Social Security is a very important part of the retirement planning efforts of many individuals. Most of the people who receive Social Security say their monthly benefits constitute the majority of the income they receive.
This does not mean that you should be overly reliant on Social Security because the income that it provides is relatively modest. But at the same time it may be a foundation for many and at least a supplement to most, so it is a good idea to understand the details of the program if you are planning for retirement.
One question a lot of people have about Social Security involves the ability to earn income while receiving your benefit. The answer is based on when you start receiving your Social Security benefit.
You reach full retirement age in the eyes of the Social Security Administration when you’re 66 if you were born in 1954 or earlier. The age at which you can begin to receive your full benefit then rises by two months per year up until 1960. Americans who were born in 1960 and after become eligible to receive their full Social Security benefit when they reach the age of 67.
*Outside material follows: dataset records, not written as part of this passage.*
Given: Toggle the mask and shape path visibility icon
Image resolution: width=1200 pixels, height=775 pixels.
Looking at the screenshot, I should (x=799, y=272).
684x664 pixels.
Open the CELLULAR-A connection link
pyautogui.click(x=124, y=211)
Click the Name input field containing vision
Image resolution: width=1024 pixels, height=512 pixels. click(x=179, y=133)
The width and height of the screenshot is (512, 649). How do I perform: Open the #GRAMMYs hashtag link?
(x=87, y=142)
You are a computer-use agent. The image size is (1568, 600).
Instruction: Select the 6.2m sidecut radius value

If you have in fact reached the full Social Security retirement age you can earn any amount of money and still receive your full benefit. But you do not have to wait until you reach full retirement age to begin collecting Social Security. You can choose to start receiving a reduced benefit when you are as young as 62 years of age. If you were to work while you are receiving a reduced benefit because you applied early, your benefit is cut by one dollar for every two dollars you earn over a set limit. In 2011 this limit is $14,160.
To learn more about all the intricacies of the Social Security program you may want to visit the website of the Social Security Administration. It has the answers to any questions you may have as well as some very useful tools for planning your retirement.